My areas of interest were past, present and soon-to-be industrial sites. These included nuclear, hydroelectric, geothermal and other energy-related sites and facilities, hazardous waste landfills, oil and gas fields, refineries and tank farms, and mining operations. Industrial sites are fascinating not only for their necessity and usefulness, but also from an historical and environmental perspective.
There is a term for a specific form of this affliction: environmental tourism. These are locations where communities and companies celebrate their industry’s history and technology and promote self-motivation and high safety standards. Like a forbidden fruit that should not be enjoyed, these are symbols of society’s growth over time. These are sites and destinations where a particular type of expertise from the past, present or future is showcased to the public. These include industrial heritage tourism, companies that open their doors to visitors to highlight their technology and methods or scientific tourism.
These destinations that celebrate sites such as cosmetic plants, breweries, bullet trains and underground salt mines are all over the world: France, Germany, the Philippines and Poland. In the United States, consider the Ford’s assembly plant in Detroit, the Naval Yard in Brooklyn or Virginia’s Belle Isle, or the numerous oil and gas fields and mine sites throughout the country.
I live in such an area: the Mother Lode, an area whose natural landscape was devastated by hydraulic mining while providing a venue for unsurpassed growth and development of a new land.
From an oil and gas perspective, think of the THUMS Islands off Long Beach, Calif., the Drake’s Well Museum and Park in Titusville, Pa., and the numerous oil and gas museums and fields throughout the country. And note that the more successful we are in the development of a field, urban encroachment and infrastructure pressures follow. Being involved and engaged with the history of our industry and profession and promoting public outreach, introduced me to concepts like sustainability and environmental stewardship for the industries that have provided a quality of life and societal benefits historically unsurpassed.

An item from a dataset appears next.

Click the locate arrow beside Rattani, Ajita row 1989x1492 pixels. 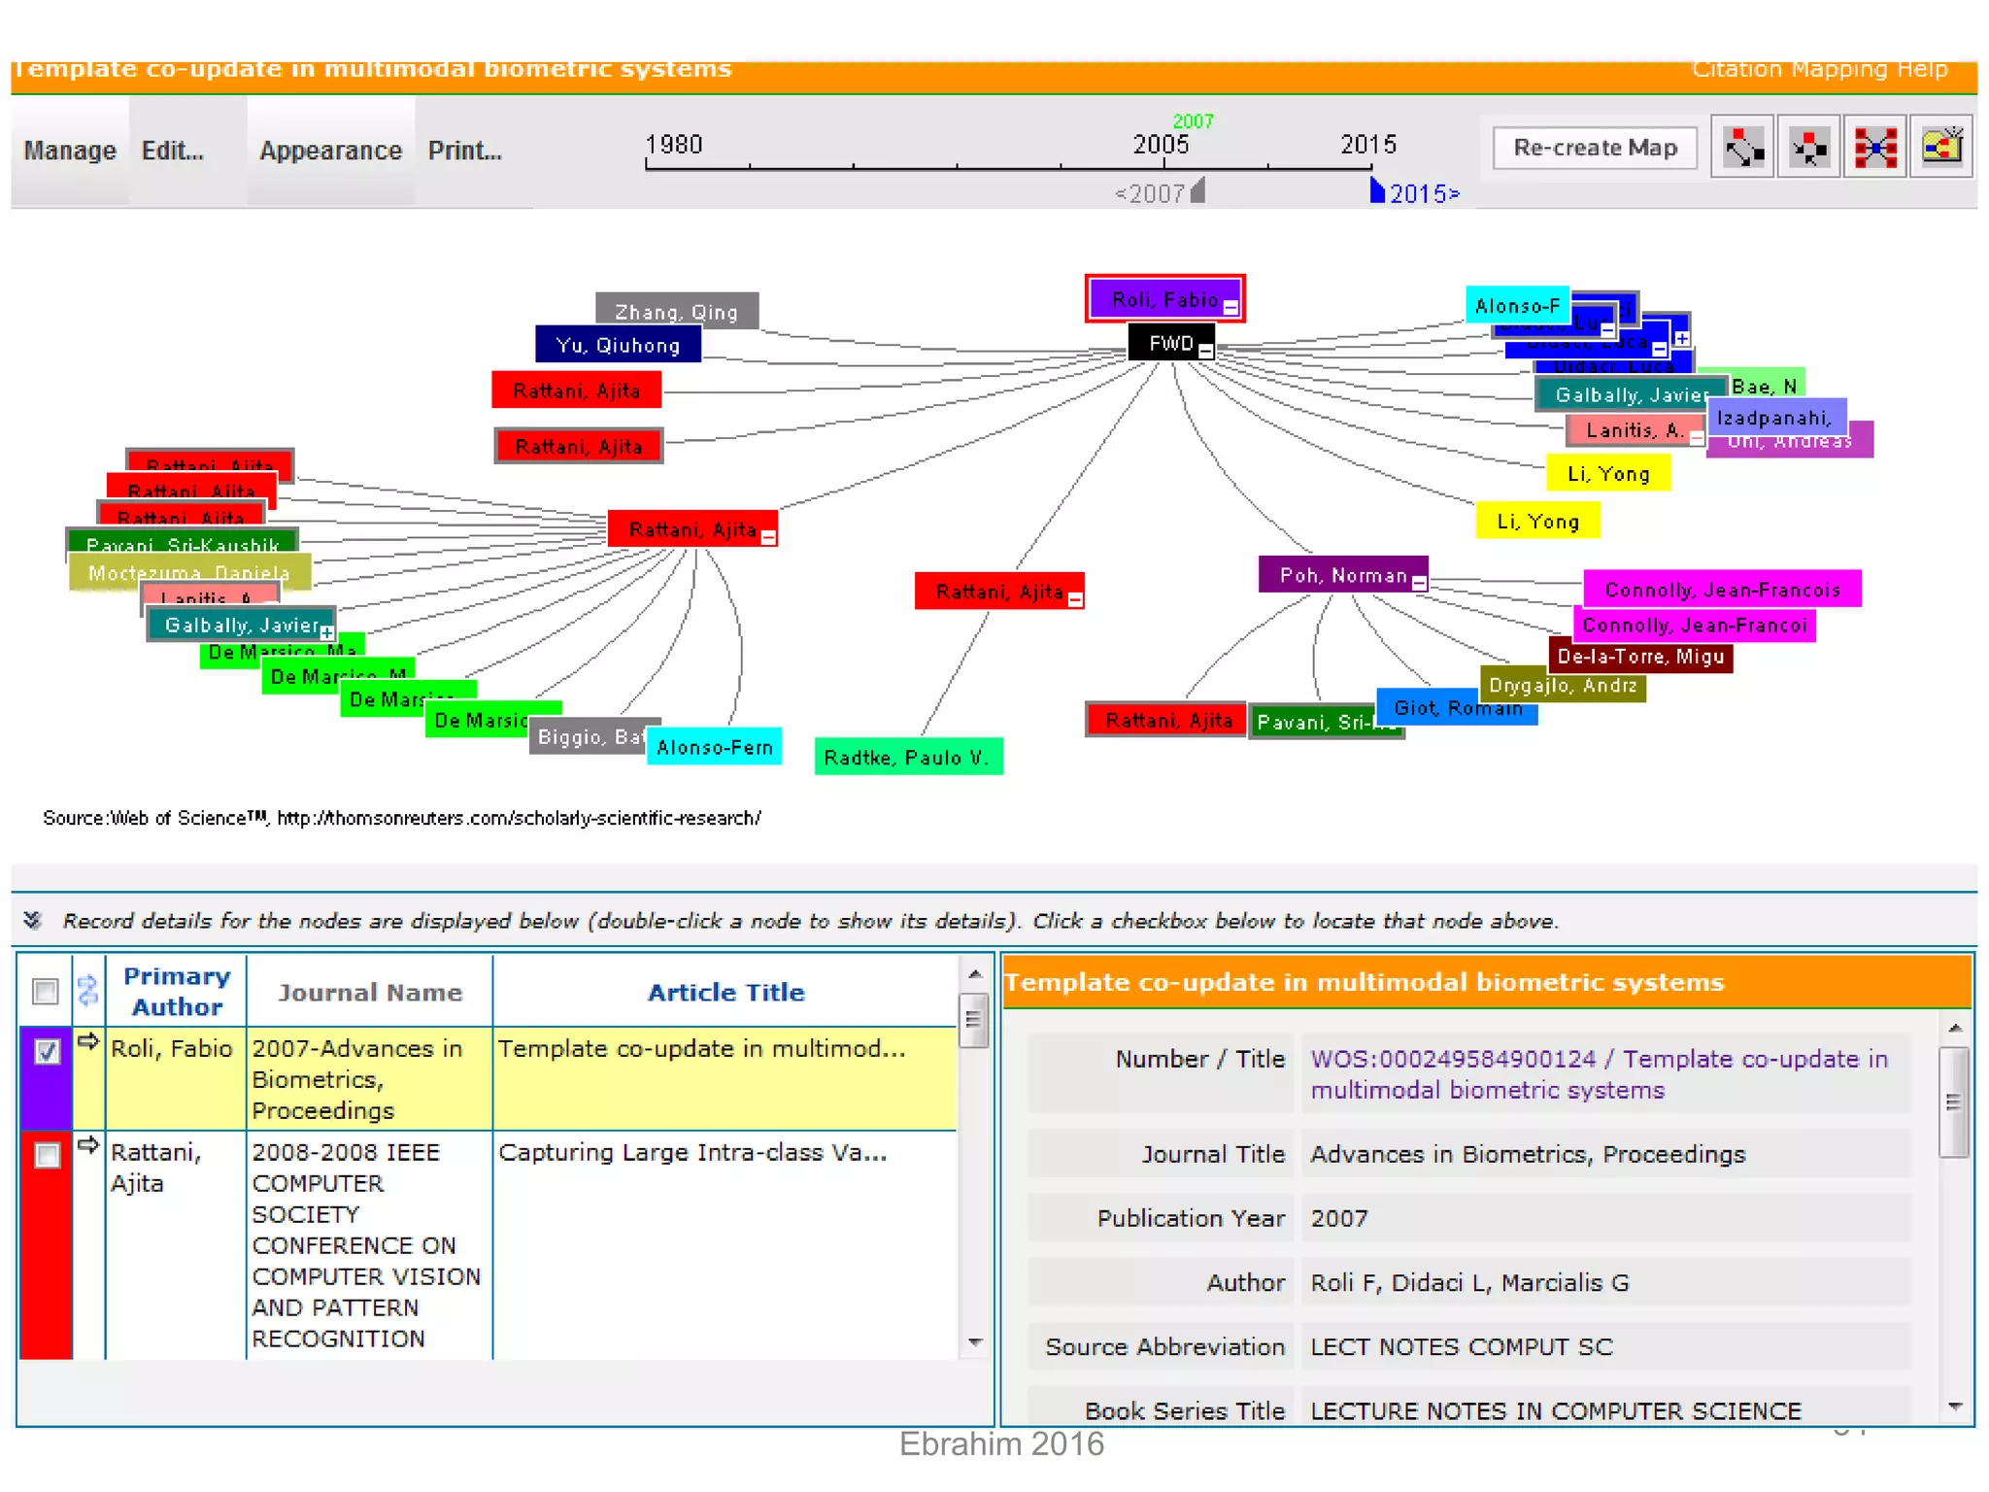pyautogui.click(x=88, y=1144)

Rethink Your Self-definition
Why DEG membership is reflective of a small sector of the AAPG family in my humble view is simply a matter of how we define ourselves. We are all environmental stewards, and as you attend the various meetings and conventions and take notice of the many topics dealing with environmental issues in the petroleum industry – induced seismicity, underground injection, waste water management, soil and groundwater contamination assessment and mitigation, well integrity, abandoned oil and gas wells, climate change, fugitive emissions and carbon capture, storage and utilization – consider being a part of DEG. If you think you are not an environmental geologist, maybe you should think again. If you are not a member of DEG, maybe you should be. If Charles were alive today, I suspect he would be.